- EXERCISE OBJECTIVE: Format the stretch from the line containing "Click Brazil flag next to Jairo" through the line containing "[x=87, y=314]" as a JSON list of strings, one per line, omitting blank lines. Leave the pictures out.

-------- DATA IN THIS EXERCISE

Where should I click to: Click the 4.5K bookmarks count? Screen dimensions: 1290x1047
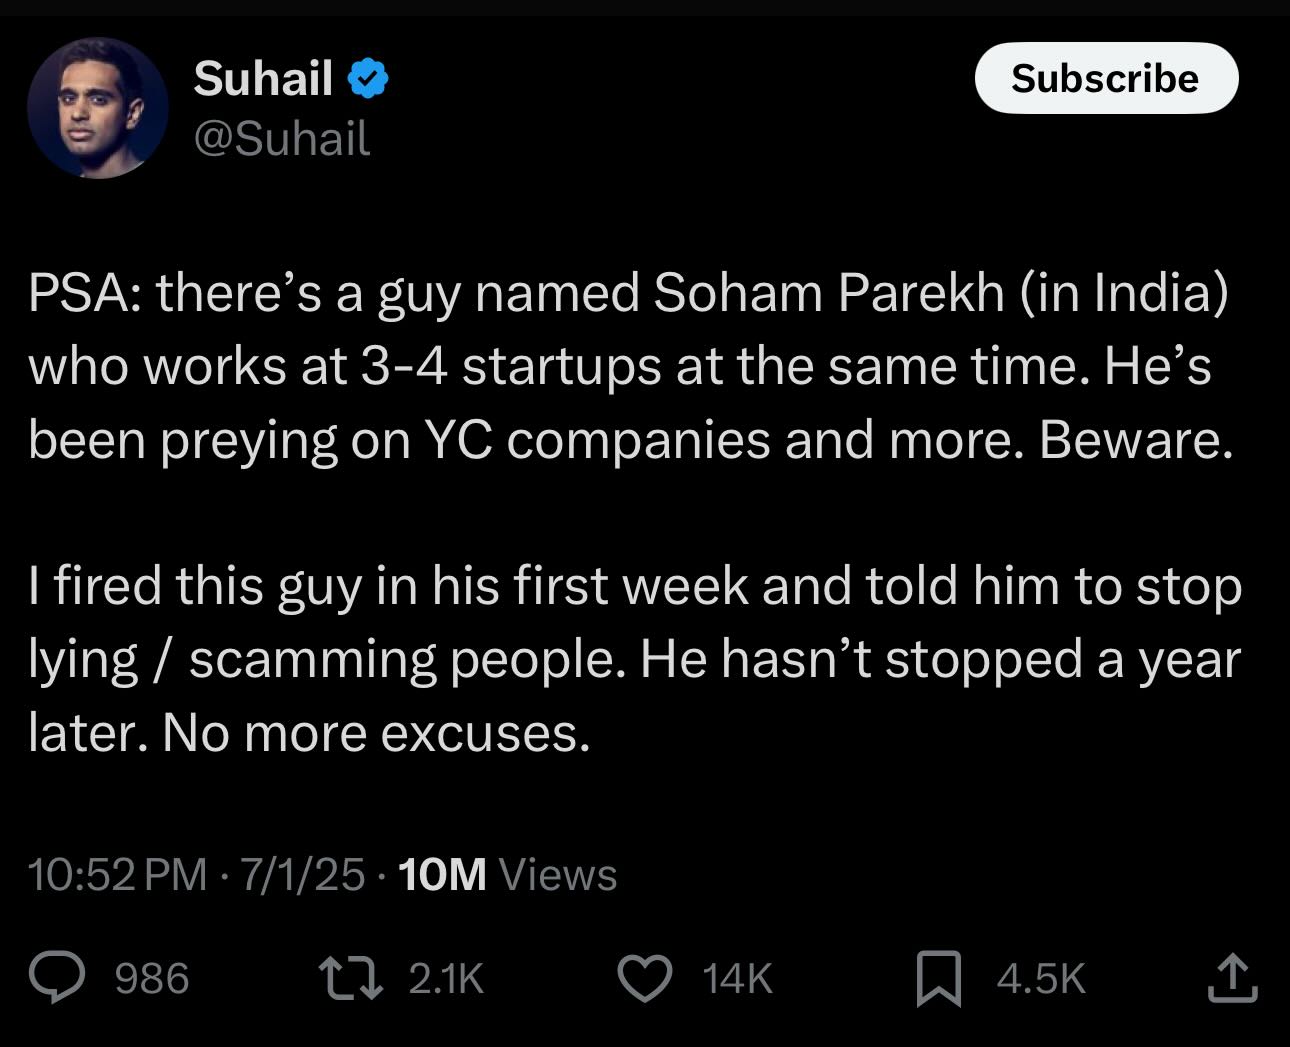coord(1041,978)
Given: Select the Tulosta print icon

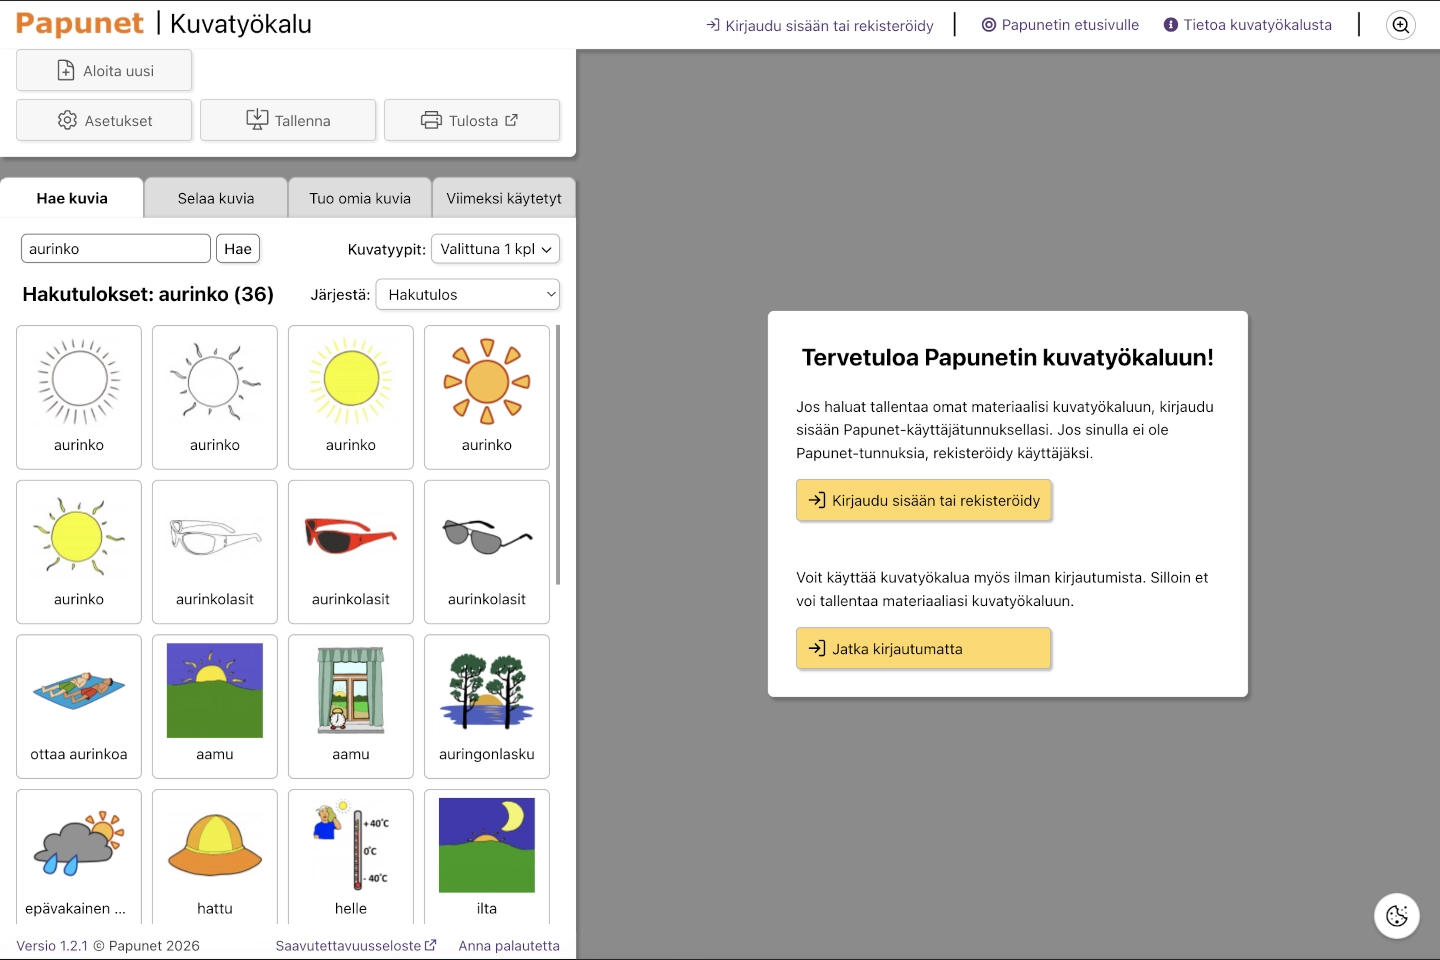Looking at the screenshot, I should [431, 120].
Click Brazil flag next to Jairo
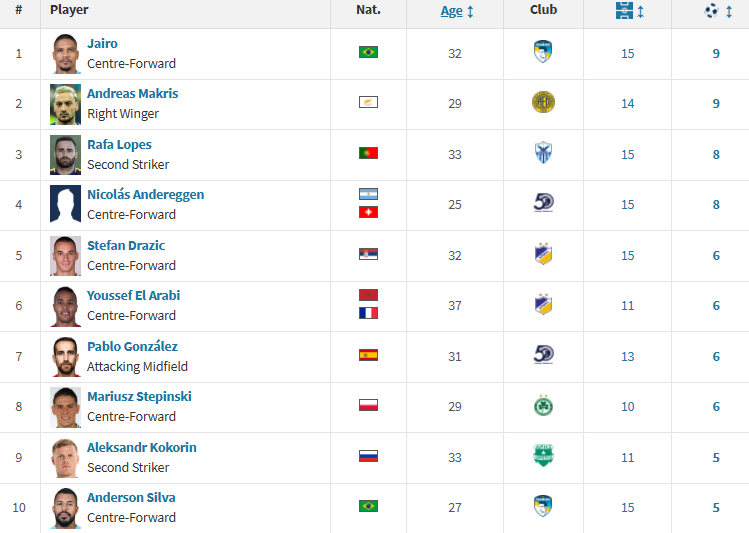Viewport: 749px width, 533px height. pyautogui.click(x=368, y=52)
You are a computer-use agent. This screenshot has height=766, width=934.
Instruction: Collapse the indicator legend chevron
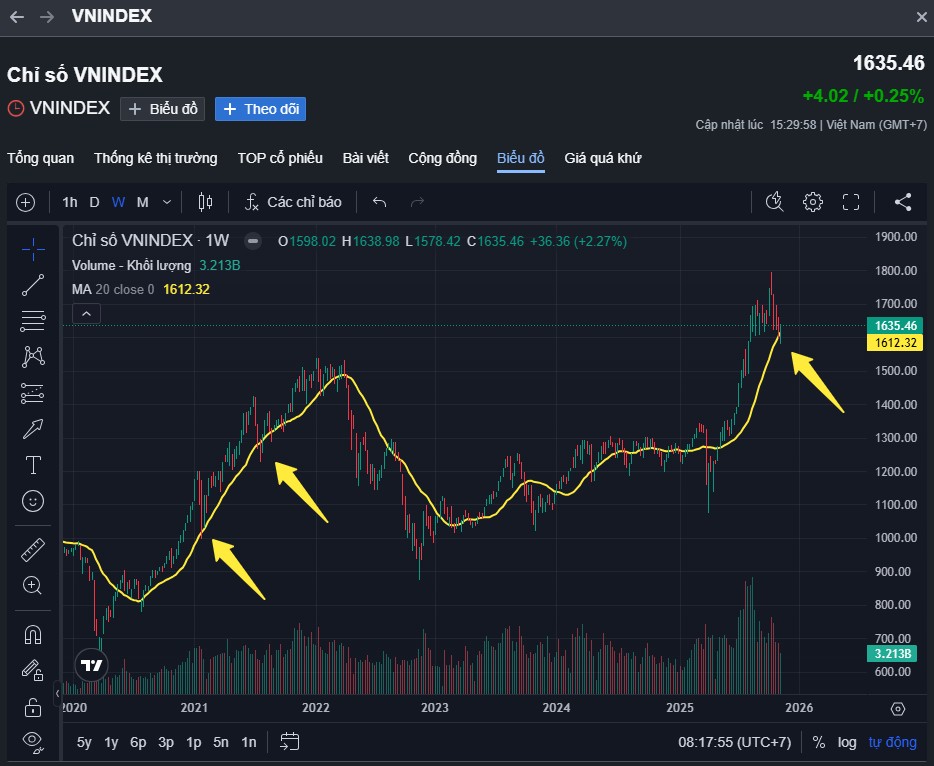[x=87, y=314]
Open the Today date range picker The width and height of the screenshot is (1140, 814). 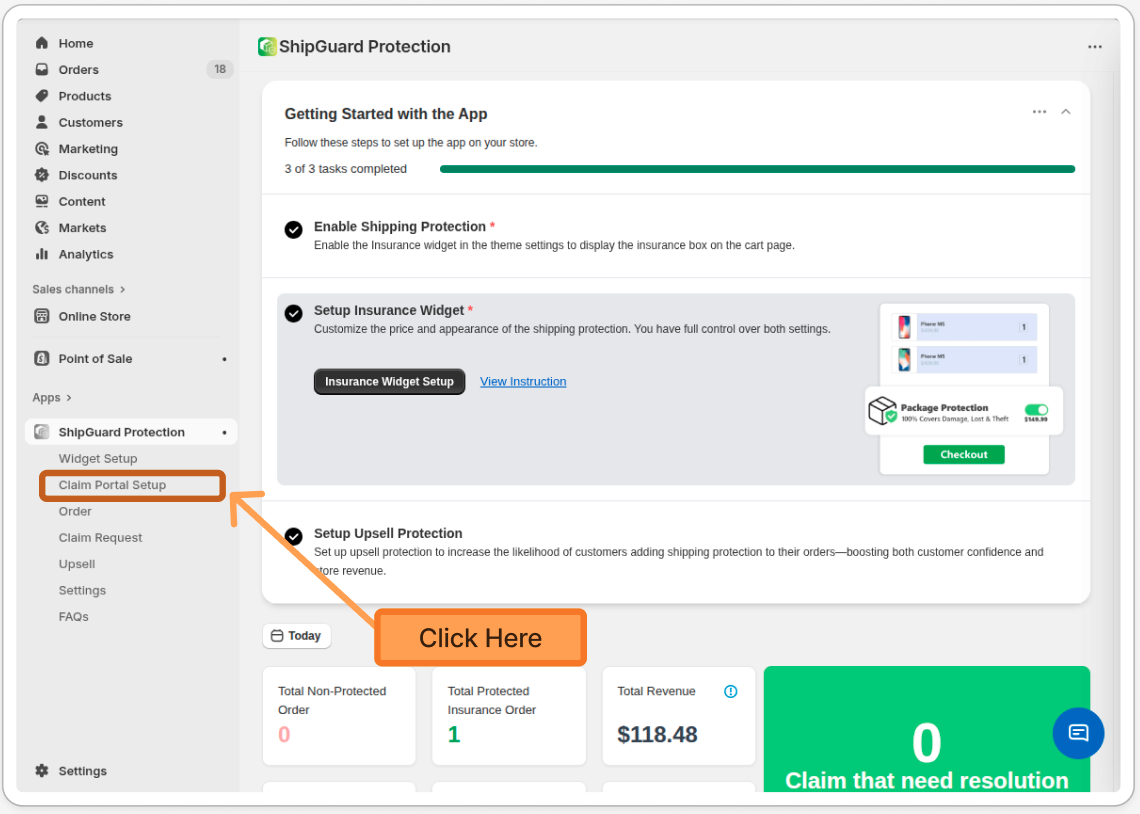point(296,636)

----------------

- FINAL ANSWER:
[
  "Click Brazil flag next to Jairo",
  "Viewport: 749px width, 533px height. pyautogui.click(x=368, y=52)",
  "You are a computer-use agent. This screenshot has height=766, width=934.",
  "Instruction: Collapse the indicator legend chevron",
  "[x=87, y=314]"
]